NSU goes ‘full Monty’ on AI curriculum

Monty Chicola is the founder of a software business and is making a name for himself teaching the first artificial intelligence programming course at Northwestern State University.

He’s in the forefront of the artificial intelligence field and a trailblazer in digital media, but his roots started in Alexandria, where he now lives and where he was raised among five brothers and a sister by Nick and Olla Rae Chicola, who ran a grocery business for 40 years.

Olla Rae, his late mother, may best be remembered as the first director of the Manna House, an Alexandria soup kitchen that is located at the site of the family’s old grocery store.

“That grocery store is where I worked, and where all of us (siblings) worked, growing up,” the 67-year-old Monty said. “I worked there ’til college and then on weekends during college. My parents instilled in us the work ethic and values of honesty and hard work.”   

Monty is a 1975 graduate of Menard, and he is an alumnus of NSU, where he got his degree in computer science and accounting.

Sensing that digital media had a future in the real estate business, he recruited local realtor Dave Woodring to help him start Real Vision Software a few years after his daughter was born. His business is an Independent Software Vendor (ISV) and IBM Business Partner specializing in AI-powered IBM solutions.

Monty says he and Dave made many calls to the main IBM office in Atlanta in the early ’90s, trying to get them to agree to having Monty and Dave visit to show them a digital image on a computer screen. 

“We’d talk to Zebedee Ducre, who had this booming deep voice, and he was a graduate from Southern University in Baton Rouge,” said Monty. Ducre, a Slidell native, is a member of the Southern University Basketball Hall of Fame and was a manager and consultant with IBM for more than 32 years.
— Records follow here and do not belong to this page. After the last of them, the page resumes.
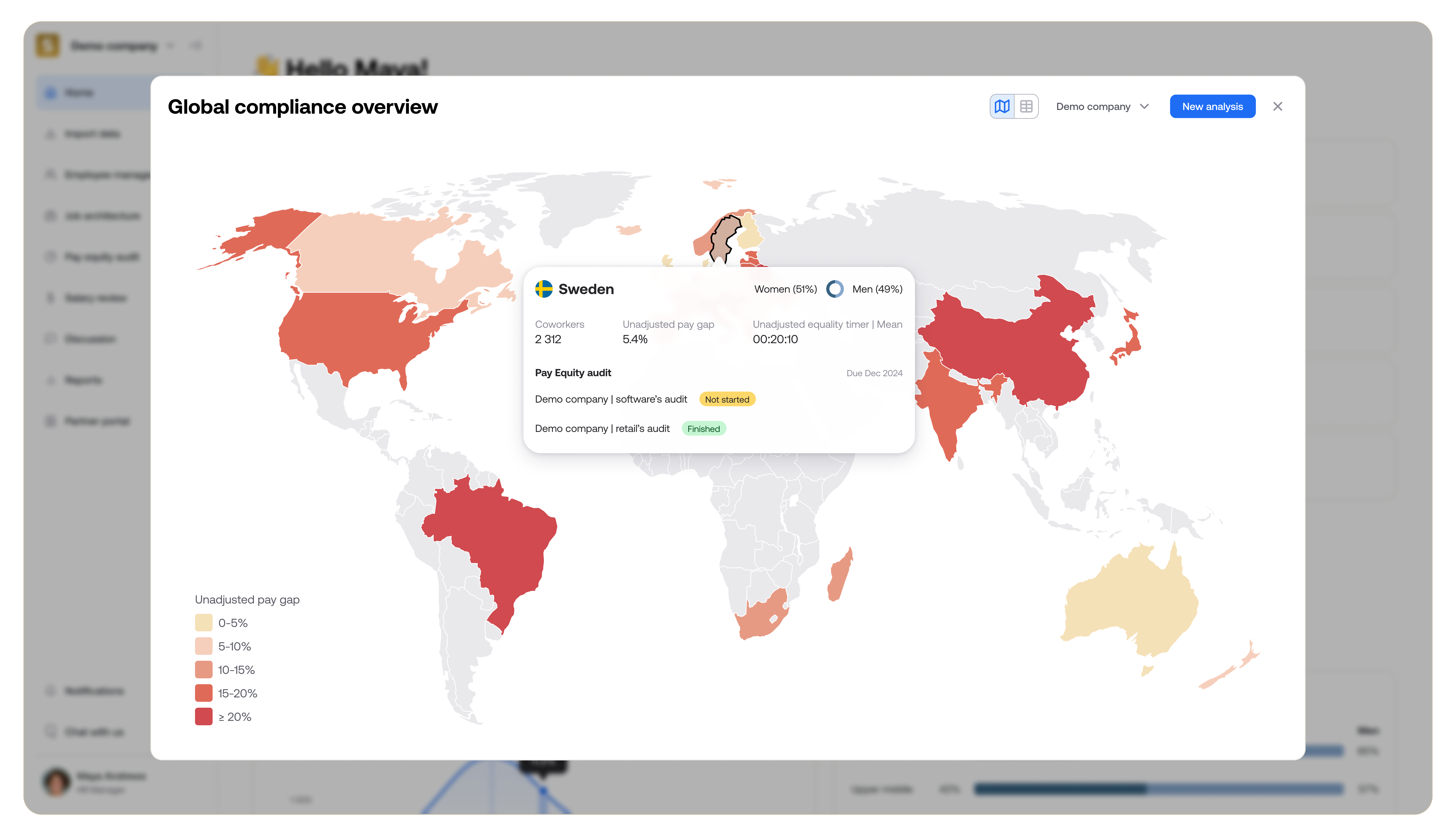This screenshot has width=1456, height=836.
Task: Select Australia on the map
Action: tap(1131, 603)
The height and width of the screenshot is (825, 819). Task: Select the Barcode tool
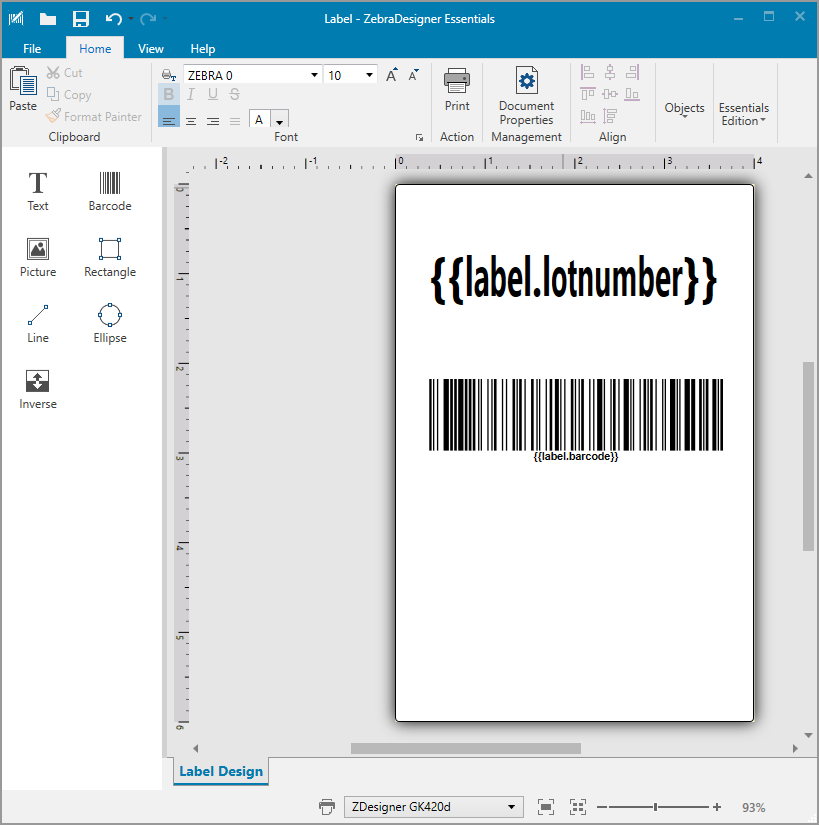(x=110, y=190)
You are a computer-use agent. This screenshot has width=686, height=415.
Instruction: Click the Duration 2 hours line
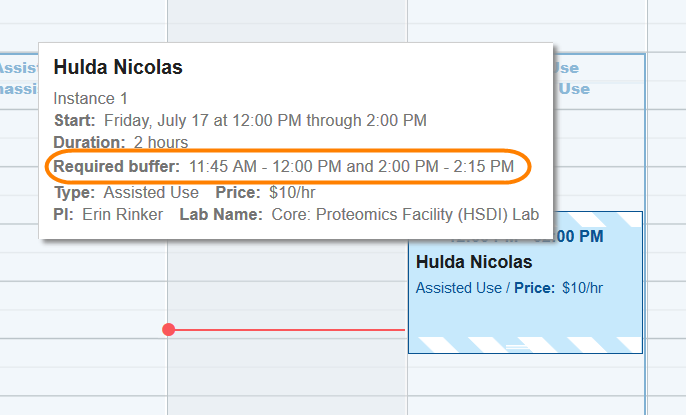pyautogui.click(x=120, y=143)
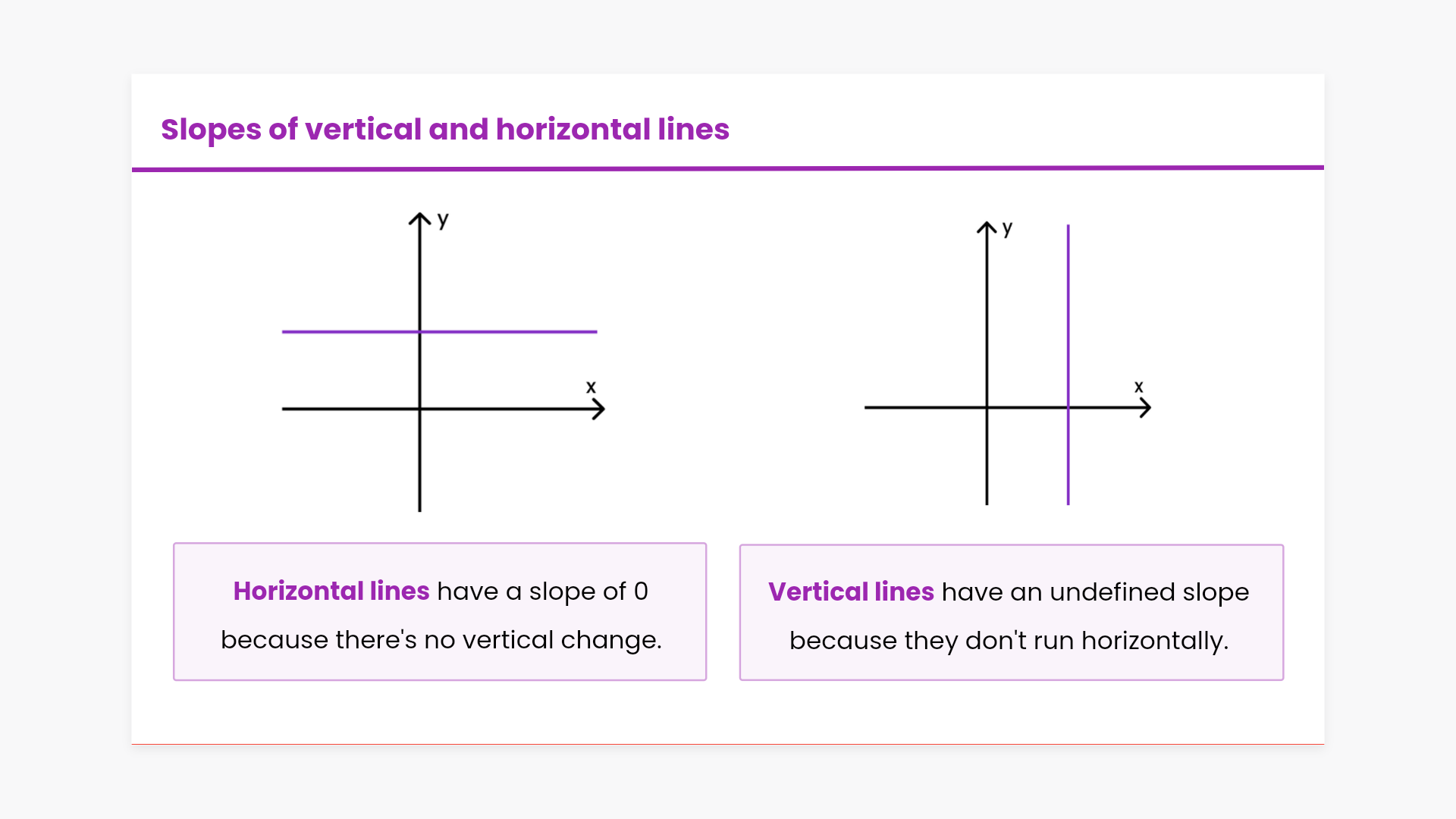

“I got the feeling that since he was from Louisiana and we were a couple of Louisiana guys, he kind of felt sorry for us, and agreed and said, ‘come on.’ He had no idea at the time what a digital image was. We stayed ’til 5 p.m. one afternoon in one of two glass towers IBM has in Atlanta.”

Fast forward to today, when 60 percent of the employees at IBM, Monty noted, are working on AI.

It wasn’t the first time Monty managed to get someone in authority to come around to agreeing to a request. When he was a student at NSU, he and another student, each the president of their fraternity or sorority, got then NSU president and Colfax native Rene Bienvenu Jr. to start a four-year degree program in computer science.

More recently, he persuaded NSU president James Genovese to allow him to teach an IBM programming course at NSU, with the focus being on AI. The university sells it as a course that will “equip students with cutting-edge skills in a rapidly evolving industry.”

The idea, said Monty, a single grandfather who is expecting twin grandchildren to be born this week, was to lure kids to class with the subject of artificial intelligence.

“When I agreed, I didn’t think it’d be that big a deal, but that’s like 15 classes, and I have five left,” he said of the lectures he gives for 2 ½ hours once a week on Tuesday nights. “I’ll show them, for instance, how AI can create emails for people and send them out, or how AI can look through photos and classify them.”

NSU, Monty said, will soon be “state of the art” in its AI curriculum, and he thinks a realistic goal is for IBM to fully fund an AI class.

Contemplating the future of AI, Monty said, “You’re not going to believe what AI will do in one year. Every six months, it doubles its capacity in speed.” He said  that’s more than three times faster than what PCs once did.

“We started writing a code for AI a year ago,” he said. “Now, it can create a code for you. God knows what it’ll be doing a year from now. And nothing is going to slow it down. It’s spooky.”

AI has the potential of taking over all manner of jobs. He worries of a time when nobody is going to talk with anybody else, but only with computers.

“This is going to be Door Dash on steroids,” he predicted. “I’m not sold on having AI do everything for people, but that’s where we’re going.

“Smart people will do well with AI,” he continued. “The ones who use it in a business environment to make, say, their industry more efficient, or help them get an upper hand on their competition, they’ll do fine.”